▶ [Work task] Using the records below, transcribe word for word the stretch from the line that contains "You are a computer-use agent." through the line that contains "Instruction: Expand the post with See more", both end lines included, and nothing else.

▶ [Data records]
--- START ---
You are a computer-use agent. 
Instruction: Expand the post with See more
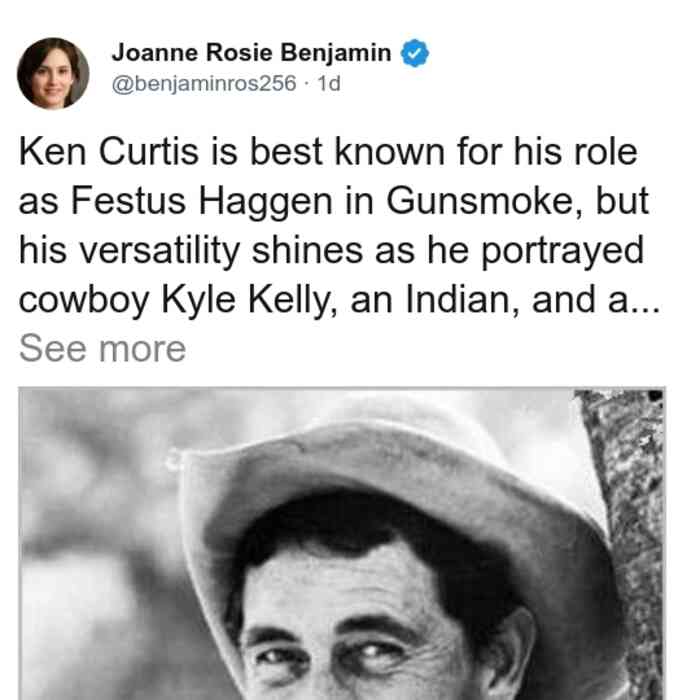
--- END ---
--- START ---
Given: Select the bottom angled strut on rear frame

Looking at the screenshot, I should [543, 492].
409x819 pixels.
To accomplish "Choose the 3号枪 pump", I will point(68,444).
--- END ---
▶ [Response]
You are a computer-use agent. 
Instruction: Expand the post with See more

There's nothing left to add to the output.